Ethyl methyl carbonate (EMC) is a linchpin of lithium-ion battery electrolytes, making up 30–35% of their composition due to its unique balance of solubility, safety, and stability. As global demand for batteries surges—driven by electric vehicles and renewable energy storage—efficient EMC production has become increasingly vital. However, traditional synthesis via transesterification of dimethyl carbonate (DMC) and diethyl carbonate (DEC) faces significant hurdles: strong acid catalysts cause DMC to hydrolyze into methanol and carbon dioxide, while alkaline catalysts like sodium alkoxides are poorly soluble in the non-polar reaction system, leading to low conversion rates and wasted resources.

A team of researchers from Qingyuan Innovation Laboratory, East China Engineering Science and Technology Co. Ltd., and Fuzhou University has now solved this dilemma with [DBU⁺][IM^-]@UiO-66, a novel acid-base bifunctional catalyst. This innovative material combines two key components: UiO-66, a zirconium-based metal-organic framework (MOF) with a porous structure and acidic sites from intentional defects, and [DBU⁺][IM^-], an ionic liquid that contributes strong basic sites. By immobilizing the ionic liquid within UiO-66’s pores, the catalyst creates a synergistic environment where acid and base sites work in tandem—acidic sites activate DMC and DEC by interacting with their carbonyl groups, while basic sites promote the formation of reactive intermediates, accelerating the conversion to EMC.

In laboratory tests, the catalyst delivered impressive results: under optimal conditions (100°C, 5-hour reaction, 8 wt% catalyst dosage relative to DMC), it achieved a 62% EMC yield and 99.5% selectivity, meaning nearly all reactants were converted into the desired product.
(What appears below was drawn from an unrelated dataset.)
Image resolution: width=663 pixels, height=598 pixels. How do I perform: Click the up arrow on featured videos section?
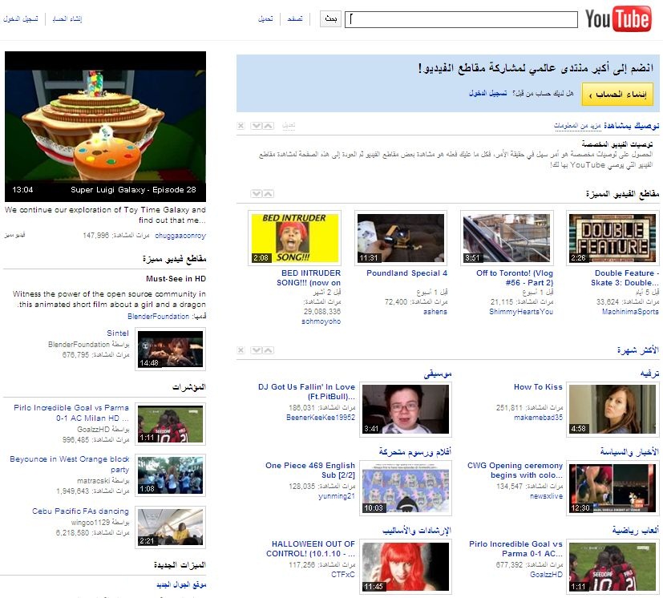pos(268,193)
Equally notable is its stability: after six reuse cycles, the yield only dropped slightly from 62% to 58.9%, with UiO-66’s robust structure preserving the catalyst’s integrity.

“This catalyst overcomes the trade-offs that have plagued EMC synthesis,” explained Zhaoyang Qi, a corresponding author. “By combining acid and base sites in a single, reusable structure, we’ve eliminated side reactions and boosted efficiency—key for scaling up to industrial production.”

This advancement not only streamlines EMC manufacturing but also supports the transition to clean energy by ensuring a reliable supply of high-quality battery components.